Zoe's INAD Battle Fund
Zoe has been diagnosed with Infantile Neuro Axonal Dystrophy (INAD), a rare genetic, degenerative, neurological condition. Children with the condition live until age 5-10. We (parents, Christine Hamshere and Steve Lightfoot) are raising money to take Zoe to America to participate in a clinical trial of a drug which we hope will halt and possibly reverse some of the symptoms. Please help us to try and save Zoe from INAD.
Zoe was born in 2015 and grew up as a normally developing child until around 18 months, when it was questioned why she wasn't yet walking. She could stand at furniture but couldn't take steps without support. At first it was considered to be caused by hypermobile joints, but shortly after Zoe turned 2 it was apparent that she was developmentally behind and had lost some skills.
In January 2018 Zoe had an MRI brain scan which revealed significant brain damage, cerebellar atrophy.

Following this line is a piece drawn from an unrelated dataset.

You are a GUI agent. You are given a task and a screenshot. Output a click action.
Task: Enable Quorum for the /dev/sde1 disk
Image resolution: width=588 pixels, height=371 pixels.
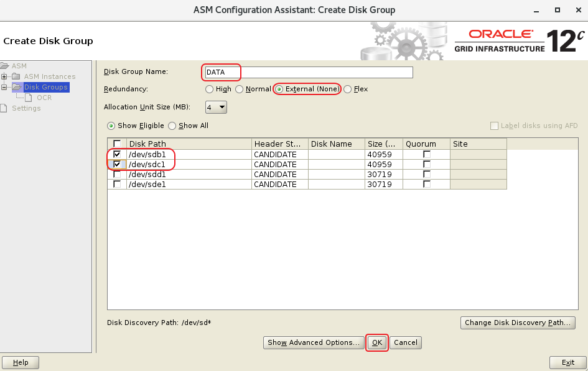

The part of the brain that affects balance and co-ordination, speech and swallowing had formed normally as a baby and then shrivelled.
Then began a series of tests to try and find out the cause of the atrophy. In April 2018 we received the devastating news that Zoe was diagnosed with INAD. The Great Ormond Street Hospital description is that it "is a rare inherited disorder affecting the nerve axons (which are responsible for conducting messages) in the brain and other parts of the body, causing a progressive loss of vision and of physical and mental skills....Eventually the combination of the diseased brain and physical weakness becomes too great to sustain life, and death usually occurs between the ages of five to ten years. Parents and carers will be aware of the child’s increasing frailty, and death is usually relatively peaceful and expected when the time comes."
We have been told there is no miracle cure. The NHS have been fantastic, but all they can do is support Zoe as her symptoms present. Since the diagnosis, Zoe has lost mobility and her speech, swallowing has also deteriorated, and she has some leg stiffness. She is still a bright bubbly fun loving beautiful girl. She has a great sense of humour, an infectious laugh, and still tries to wave and blow kisses. She loves bouncing along to songs and interaction with others, cuddling the neighbours dog and her toy rabbits She has a good understanding of what is going on around her, and loves it when you copy her actions and sounds, especially drumming. She has a smile that lights up the room. We are desperate to keep her this way for as long as we can.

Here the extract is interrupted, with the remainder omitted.